▶ **Data shown**

***

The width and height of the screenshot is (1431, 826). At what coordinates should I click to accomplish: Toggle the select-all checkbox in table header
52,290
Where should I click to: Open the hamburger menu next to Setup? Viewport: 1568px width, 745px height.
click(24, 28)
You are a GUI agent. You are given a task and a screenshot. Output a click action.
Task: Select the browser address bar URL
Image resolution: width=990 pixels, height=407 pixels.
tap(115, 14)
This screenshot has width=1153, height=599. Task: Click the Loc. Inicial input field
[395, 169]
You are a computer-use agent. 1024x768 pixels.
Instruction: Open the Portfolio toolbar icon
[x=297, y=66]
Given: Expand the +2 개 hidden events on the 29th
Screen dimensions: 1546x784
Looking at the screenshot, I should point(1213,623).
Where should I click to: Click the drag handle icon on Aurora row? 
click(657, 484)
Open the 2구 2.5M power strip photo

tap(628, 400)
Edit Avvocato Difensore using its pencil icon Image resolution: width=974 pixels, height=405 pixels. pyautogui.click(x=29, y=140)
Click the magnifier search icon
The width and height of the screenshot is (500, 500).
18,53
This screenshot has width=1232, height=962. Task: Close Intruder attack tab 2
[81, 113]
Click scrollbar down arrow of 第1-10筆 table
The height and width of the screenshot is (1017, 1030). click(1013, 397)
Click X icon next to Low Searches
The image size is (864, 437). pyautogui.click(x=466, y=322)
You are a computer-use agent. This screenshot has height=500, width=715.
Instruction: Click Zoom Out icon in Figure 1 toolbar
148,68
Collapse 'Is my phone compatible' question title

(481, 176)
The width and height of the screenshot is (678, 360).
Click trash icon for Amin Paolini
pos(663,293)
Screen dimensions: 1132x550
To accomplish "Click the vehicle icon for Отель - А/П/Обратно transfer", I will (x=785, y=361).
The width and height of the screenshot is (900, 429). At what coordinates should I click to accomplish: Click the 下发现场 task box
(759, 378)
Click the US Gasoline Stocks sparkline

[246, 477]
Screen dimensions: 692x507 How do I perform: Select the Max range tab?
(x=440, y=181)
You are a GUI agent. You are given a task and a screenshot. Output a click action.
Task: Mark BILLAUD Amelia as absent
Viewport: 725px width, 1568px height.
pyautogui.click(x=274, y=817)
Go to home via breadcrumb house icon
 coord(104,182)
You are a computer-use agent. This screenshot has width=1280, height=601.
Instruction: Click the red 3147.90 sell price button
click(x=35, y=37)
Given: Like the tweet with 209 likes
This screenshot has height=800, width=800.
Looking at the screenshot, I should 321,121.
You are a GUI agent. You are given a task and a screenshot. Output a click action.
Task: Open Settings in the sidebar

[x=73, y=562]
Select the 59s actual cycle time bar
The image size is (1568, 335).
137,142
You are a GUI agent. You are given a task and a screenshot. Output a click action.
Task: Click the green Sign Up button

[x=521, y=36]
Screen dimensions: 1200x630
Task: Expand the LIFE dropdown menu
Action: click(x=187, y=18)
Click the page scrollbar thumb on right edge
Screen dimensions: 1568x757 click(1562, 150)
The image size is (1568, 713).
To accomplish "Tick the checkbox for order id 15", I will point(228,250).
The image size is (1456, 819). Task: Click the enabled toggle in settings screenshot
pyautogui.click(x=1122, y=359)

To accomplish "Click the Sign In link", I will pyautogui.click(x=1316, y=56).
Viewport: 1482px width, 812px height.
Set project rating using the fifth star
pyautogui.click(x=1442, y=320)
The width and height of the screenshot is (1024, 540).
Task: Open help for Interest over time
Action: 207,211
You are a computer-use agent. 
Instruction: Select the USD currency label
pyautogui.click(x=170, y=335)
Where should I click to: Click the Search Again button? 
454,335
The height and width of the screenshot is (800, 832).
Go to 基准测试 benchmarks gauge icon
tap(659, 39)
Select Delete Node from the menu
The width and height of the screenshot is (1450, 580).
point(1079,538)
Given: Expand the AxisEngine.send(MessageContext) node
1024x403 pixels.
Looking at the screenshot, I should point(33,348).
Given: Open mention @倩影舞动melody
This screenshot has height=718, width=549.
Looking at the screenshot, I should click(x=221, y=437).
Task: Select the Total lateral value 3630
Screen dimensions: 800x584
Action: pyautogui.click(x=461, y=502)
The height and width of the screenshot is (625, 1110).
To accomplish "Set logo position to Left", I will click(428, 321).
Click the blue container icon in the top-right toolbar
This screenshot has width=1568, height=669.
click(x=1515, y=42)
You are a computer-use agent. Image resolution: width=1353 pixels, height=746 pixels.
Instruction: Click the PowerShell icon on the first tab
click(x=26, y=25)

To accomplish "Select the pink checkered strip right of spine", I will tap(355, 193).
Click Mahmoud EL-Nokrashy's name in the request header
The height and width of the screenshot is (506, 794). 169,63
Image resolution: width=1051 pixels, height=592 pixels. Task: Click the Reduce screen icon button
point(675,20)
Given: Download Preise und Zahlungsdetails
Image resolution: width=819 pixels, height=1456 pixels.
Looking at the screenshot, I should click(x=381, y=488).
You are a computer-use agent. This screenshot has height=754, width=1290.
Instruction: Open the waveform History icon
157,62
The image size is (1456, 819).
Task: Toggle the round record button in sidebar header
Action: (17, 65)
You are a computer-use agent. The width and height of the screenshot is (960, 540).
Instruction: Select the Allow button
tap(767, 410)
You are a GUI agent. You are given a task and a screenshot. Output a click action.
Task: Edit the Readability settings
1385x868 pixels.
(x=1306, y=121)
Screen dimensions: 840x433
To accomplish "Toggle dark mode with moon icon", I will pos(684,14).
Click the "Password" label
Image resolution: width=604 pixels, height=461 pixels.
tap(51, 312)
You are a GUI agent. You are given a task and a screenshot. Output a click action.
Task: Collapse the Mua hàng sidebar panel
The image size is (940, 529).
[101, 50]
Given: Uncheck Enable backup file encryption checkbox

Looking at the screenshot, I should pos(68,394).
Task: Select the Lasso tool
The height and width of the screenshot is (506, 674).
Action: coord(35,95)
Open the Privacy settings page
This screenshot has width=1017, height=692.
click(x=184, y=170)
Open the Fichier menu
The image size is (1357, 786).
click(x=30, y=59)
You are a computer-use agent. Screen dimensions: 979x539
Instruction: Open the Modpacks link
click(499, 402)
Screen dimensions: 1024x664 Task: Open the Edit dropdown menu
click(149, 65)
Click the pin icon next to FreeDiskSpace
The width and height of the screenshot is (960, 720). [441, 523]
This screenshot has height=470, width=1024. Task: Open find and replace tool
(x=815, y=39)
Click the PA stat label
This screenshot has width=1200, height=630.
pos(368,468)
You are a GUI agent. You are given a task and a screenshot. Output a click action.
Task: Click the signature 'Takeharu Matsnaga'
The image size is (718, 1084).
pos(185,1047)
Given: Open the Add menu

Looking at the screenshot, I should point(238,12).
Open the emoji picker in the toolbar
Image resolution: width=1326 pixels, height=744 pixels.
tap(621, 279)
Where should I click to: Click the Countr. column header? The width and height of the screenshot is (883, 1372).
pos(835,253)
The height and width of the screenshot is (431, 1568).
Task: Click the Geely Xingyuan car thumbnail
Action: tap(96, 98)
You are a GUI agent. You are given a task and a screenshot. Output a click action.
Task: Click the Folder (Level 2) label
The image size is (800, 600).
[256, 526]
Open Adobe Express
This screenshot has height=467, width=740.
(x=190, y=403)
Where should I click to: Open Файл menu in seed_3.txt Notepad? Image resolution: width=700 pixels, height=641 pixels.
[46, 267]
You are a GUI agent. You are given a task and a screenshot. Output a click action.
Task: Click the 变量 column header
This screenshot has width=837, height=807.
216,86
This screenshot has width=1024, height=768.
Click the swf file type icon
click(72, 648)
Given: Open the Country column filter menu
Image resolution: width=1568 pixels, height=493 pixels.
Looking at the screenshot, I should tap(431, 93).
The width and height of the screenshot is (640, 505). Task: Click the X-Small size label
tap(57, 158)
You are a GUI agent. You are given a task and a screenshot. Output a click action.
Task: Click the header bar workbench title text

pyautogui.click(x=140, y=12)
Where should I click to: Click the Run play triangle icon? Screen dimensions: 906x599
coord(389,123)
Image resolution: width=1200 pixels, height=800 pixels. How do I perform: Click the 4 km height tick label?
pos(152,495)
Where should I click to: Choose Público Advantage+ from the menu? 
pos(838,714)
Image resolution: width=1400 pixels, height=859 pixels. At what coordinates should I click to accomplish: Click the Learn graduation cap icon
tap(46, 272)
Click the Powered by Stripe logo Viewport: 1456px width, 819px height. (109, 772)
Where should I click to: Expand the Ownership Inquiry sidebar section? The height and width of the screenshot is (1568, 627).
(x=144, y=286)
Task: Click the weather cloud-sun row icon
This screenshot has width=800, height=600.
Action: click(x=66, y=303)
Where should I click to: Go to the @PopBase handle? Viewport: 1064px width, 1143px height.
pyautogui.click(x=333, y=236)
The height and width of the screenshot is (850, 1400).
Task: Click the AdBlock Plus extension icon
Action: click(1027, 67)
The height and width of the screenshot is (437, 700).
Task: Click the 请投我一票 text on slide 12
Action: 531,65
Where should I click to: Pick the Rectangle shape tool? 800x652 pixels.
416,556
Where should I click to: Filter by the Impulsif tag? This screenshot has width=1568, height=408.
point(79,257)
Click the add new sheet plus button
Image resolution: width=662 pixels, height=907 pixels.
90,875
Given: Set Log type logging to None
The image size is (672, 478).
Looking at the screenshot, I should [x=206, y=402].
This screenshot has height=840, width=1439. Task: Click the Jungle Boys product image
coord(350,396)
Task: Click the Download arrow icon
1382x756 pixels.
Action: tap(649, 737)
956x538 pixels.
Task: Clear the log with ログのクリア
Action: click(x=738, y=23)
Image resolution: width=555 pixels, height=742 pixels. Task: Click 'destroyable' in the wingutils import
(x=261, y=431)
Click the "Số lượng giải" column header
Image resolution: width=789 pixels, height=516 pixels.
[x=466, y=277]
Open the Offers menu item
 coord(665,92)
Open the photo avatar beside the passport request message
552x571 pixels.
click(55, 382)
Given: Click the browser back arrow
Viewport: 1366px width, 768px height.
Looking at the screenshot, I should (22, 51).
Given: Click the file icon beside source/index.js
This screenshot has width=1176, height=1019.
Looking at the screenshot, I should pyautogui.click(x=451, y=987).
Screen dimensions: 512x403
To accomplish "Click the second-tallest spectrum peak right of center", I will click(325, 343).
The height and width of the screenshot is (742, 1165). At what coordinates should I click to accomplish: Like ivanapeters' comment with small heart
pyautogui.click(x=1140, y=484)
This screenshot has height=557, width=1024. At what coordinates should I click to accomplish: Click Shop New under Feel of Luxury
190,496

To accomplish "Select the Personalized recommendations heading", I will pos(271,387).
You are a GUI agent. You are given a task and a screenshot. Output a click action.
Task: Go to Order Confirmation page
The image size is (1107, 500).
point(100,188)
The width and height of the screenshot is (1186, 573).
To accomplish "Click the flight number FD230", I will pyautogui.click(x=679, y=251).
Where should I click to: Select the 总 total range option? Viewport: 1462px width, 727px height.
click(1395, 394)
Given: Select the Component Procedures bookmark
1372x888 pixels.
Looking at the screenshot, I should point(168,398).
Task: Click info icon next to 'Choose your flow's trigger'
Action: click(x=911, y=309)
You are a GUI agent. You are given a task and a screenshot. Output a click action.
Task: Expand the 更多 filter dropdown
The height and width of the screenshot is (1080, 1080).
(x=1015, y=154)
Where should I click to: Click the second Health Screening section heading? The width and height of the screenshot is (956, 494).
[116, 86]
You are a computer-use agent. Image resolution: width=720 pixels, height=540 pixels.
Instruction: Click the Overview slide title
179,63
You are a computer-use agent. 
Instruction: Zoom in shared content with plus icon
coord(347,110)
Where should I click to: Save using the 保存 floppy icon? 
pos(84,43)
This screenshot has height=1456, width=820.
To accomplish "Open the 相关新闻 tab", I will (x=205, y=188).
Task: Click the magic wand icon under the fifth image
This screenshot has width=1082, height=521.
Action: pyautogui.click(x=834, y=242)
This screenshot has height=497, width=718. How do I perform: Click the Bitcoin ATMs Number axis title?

***

▶ **Assigned task**
Only the lines from the first line of the records through the line with "Given: Expand the +2" should be reproduced, exactly and with nothing added.

▶ **Your solution**
The width and height of the screenshot is (1431, 826). At what coordinates should I click to accomplish: Toggle the select-all checkbox in table header
52,290
Where should I click to: Open the hamburger menu next to Setup? Viewport: 1568px width, 745px height.
click(24, 28)
You are a GUI agent. You are given a task and a screenshot. Output a click action.
Task: Select the browser address bar URL
Image resolution: width=990 pixels, height=407 pixels.
tap(115, 14)
This screenshot has width=1153, height=599. Task: Click the Loc. Inicial input field
[395, 169]
You are a computer-use agent. 1024x768 pixels.
Instruction: Open the Portfolio toolbar icon
[x=297, y=66]
Given: Expand the +2 개 hidden events on the 29th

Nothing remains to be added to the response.